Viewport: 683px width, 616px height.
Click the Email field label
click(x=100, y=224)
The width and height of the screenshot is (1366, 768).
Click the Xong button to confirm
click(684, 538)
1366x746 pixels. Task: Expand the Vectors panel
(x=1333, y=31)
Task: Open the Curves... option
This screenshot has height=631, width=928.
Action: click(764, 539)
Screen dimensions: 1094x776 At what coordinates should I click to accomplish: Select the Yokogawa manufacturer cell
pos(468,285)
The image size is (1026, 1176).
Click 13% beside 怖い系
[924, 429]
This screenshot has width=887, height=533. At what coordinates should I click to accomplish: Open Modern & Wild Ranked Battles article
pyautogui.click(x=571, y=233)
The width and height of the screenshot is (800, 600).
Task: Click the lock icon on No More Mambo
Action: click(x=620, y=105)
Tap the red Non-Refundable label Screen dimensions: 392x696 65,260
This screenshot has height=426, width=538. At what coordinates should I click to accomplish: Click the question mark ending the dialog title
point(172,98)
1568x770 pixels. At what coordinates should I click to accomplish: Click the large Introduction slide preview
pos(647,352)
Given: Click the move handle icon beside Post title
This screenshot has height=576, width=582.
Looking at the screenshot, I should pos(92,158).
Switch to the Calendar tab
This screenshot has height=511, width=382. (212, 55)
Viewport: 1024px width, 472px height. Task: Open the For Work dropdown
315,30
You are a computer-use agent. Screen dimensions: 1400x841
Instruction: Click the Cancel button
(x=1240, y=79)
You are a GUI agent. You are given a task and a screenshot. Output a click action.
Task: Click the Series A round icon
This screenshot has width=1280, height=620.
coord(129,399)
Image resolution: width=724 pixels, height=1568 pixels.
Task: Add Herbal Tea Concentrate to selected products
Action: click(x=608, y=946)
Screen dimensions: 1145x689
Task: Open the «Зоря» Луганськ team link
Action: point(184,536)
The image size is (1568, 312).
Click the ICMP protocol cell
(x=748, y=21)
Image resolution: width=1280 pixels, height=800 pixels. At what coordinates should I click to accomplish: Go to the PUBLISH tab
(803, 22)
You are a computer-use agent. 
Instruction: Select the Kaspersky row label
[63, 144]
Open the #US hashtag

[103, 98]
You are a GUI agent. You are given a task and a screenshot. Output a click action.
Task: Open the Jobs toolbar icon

▶ _What you will do_
Return each line of the material above that holds the string "computer".

▶ _Answer below_
You are a computer-use agent. Screen dimensions: 1400x841
You are a computer-use agent. 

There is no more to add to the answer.